Skoda executives have freely admitted to us that, if you look within the Volkswagen Group at failure rates, breakdown frequency and overall, measurable, tangible quality, Skoda actually fares no better than its VW sibling. Yet when it comes to customer satisfaction surveys, Volkswagen, which sells more fleet cars to higher-mileage, higher-speed and more demanding users, never performs as well as Skoda.
This, Skoda’s engineers and managers think, cannot be expected to last as Skoda grows, so the company is enjoying it while it still can. Certainly the impressive fuel consumption we recorded in the Rapid will please most owners if it appeared on their trip computers. Skoda’s enviable reputation as a maker of practical cars that offer good value for money when new means that residual values should remain as strong as anything within the class, too. Especially when you consider that there isn’t a great deal within the Skoda’s class. Plenty of mid-size hatches have an alluring ‘price from’ figure, but they quickly hop from there to a place the Skoda still manages to undercut.
There are those for whom the Rapid will make perfect sense. We can even imagine ourselves recommending one as a used buy in the near future. But, given where Skoda has been recently, and given the innovation and perceived quality of the products it otherwise offers, the Rapid fails to satisfy quite as much as it potentially could have done.

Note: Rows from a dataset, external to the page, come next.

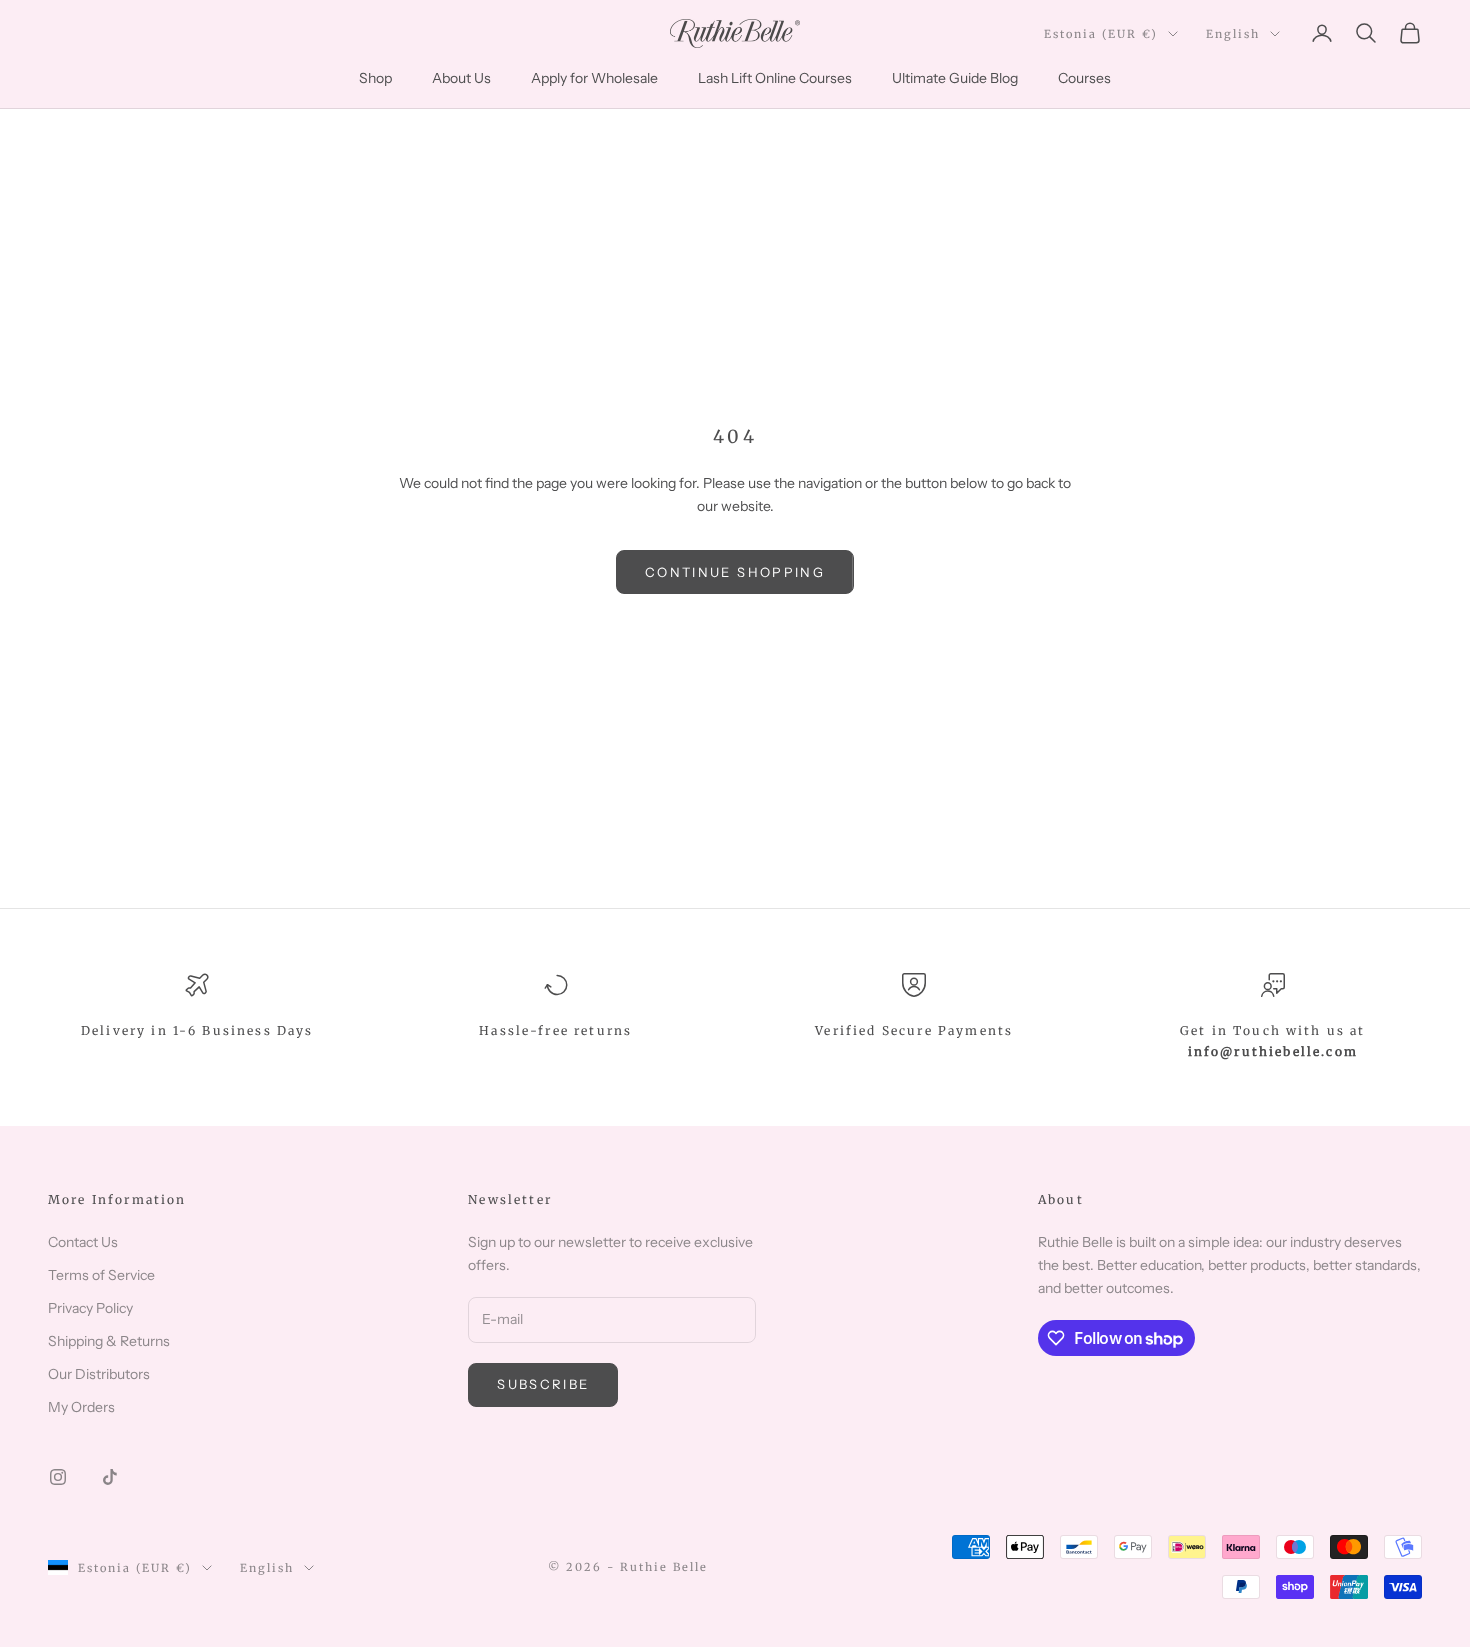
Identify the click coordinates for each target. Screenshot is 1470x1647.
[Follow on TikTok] (110, 1477)
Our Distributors (99, 1374)
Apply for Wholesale (594, 78)
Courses (1084, 78)
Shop (375, 78)
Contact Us (83, 1242)
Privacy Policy (90, 1308)
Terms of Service (101, 1275)
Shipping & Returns (109, 1341)
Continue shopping (735, 572)
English (1233, 34)
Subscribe (543, 1384)
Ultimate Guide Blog (955, 78)
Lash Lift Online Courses (775, 78)
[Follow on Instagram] (58, 1477)
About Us (461, 78)
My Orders (81, 1407)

Instead, the Rapid is the car reduced to the level of a supermarket’s own-label loaf of bread, or an unbranded fridge with no egg holder. Its practicality and value is unquestionable, but there’s nothing to make you want one other than the price on its nose and the inches in its cabin. There’s nothing wrong with that. It’s just that, as enthusiasts, we look for something more in a car.